Performance of fertility tracker under unique conditions
Table 4 exemplifies the Fertility tracker’s ability to adapt and provide fertility status information to users of different ages, BMI, cycle lengths, and user variability. The Fertility Tracker found an average of 39.6% red, 41.8% green and 16.5% yellow days in the sensitivity analysis (n = 300). The main variability in the menstrual cycle is related to changes in the follicular phase (pre-ovulation) which averages 13–16 days. The luteal phase (post-ovulation) is usually constant at 10–16 days due to the fixed lifespan of the corpus luteum . The mean length of the pre-ovulation phase in this analysis was 16.8 [SD 2.9] days while the mean post-ovulation phase length was 12.8 [SD 1.6] days long. Studies have shown that the pre-ovulation phase is on average longer than generally assumed, with an average of 16.9 days for pre-ovulation and 12.4 days post ovulation. Furthermore, a strong linear correlation between menstrual cycle length and the pre-ovulation phase length with increasing age has been demonstrated in a prior study . In the present work the same trend was found. The pre-ovulation phase was significantly shortened from 17.05 [3.9] days (age 25-40) to 15.07 [4.2] days (age 40+).

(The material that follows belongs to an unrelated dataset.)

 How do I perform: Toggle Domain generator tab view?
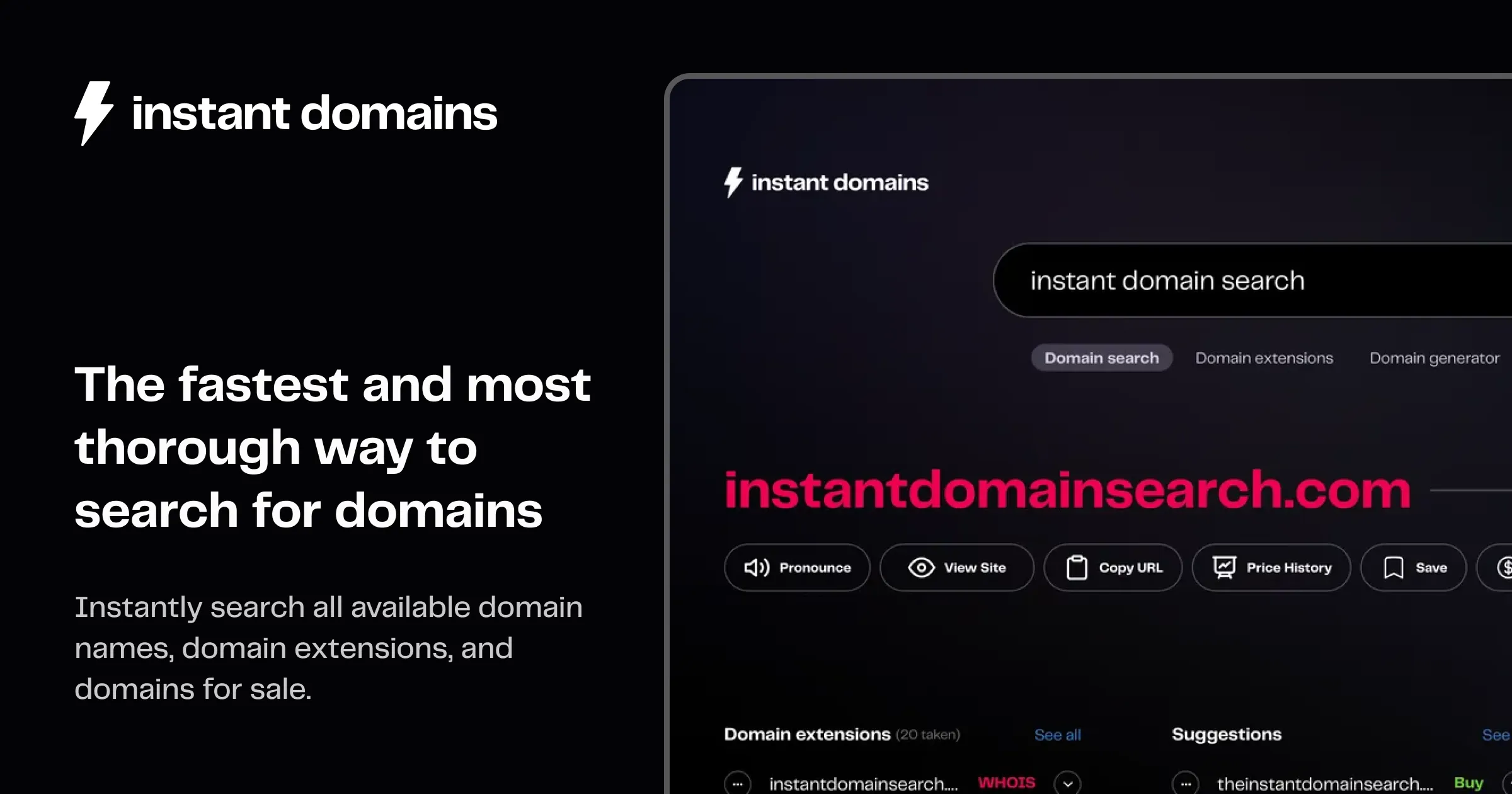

There were several limitations to this study. The retrospective nature of this study is limiting, although the data set was large and robust. Furthermore, a large proportion have not given their demographic data. Thus, for the population’s characteristic, only 52.8% of the data set could be used for the evaluation. Another limitation of this study is that there is no information on whether pregnancies were desired and how long the user used the device to fulfil this desire. The determination of ovulation was done retrospectively, therefore it cannot be excluded that ovulation occurred at a later time. To minimise this limitation, the six-day fertile window in this study was extended by two days (after the significant temperature increase).
The data shows that women are able to use the device correctly and measure their temperature more consistently throughout the cycle, thus self-efficacy of Fertility Tracker increases over time. Consistent BBT measurement provides more data for better performance of the device and less undefined (yellow) days by Fertility Tracker. The analysis of the data has shown that the temperature shift algorithm used by Fertility Tracker is able to exclude the fertile window with very high accuracy and to detect the different phases of the menstrual cycle. Further research is needed to explore the efficacy of the device in a prospective study.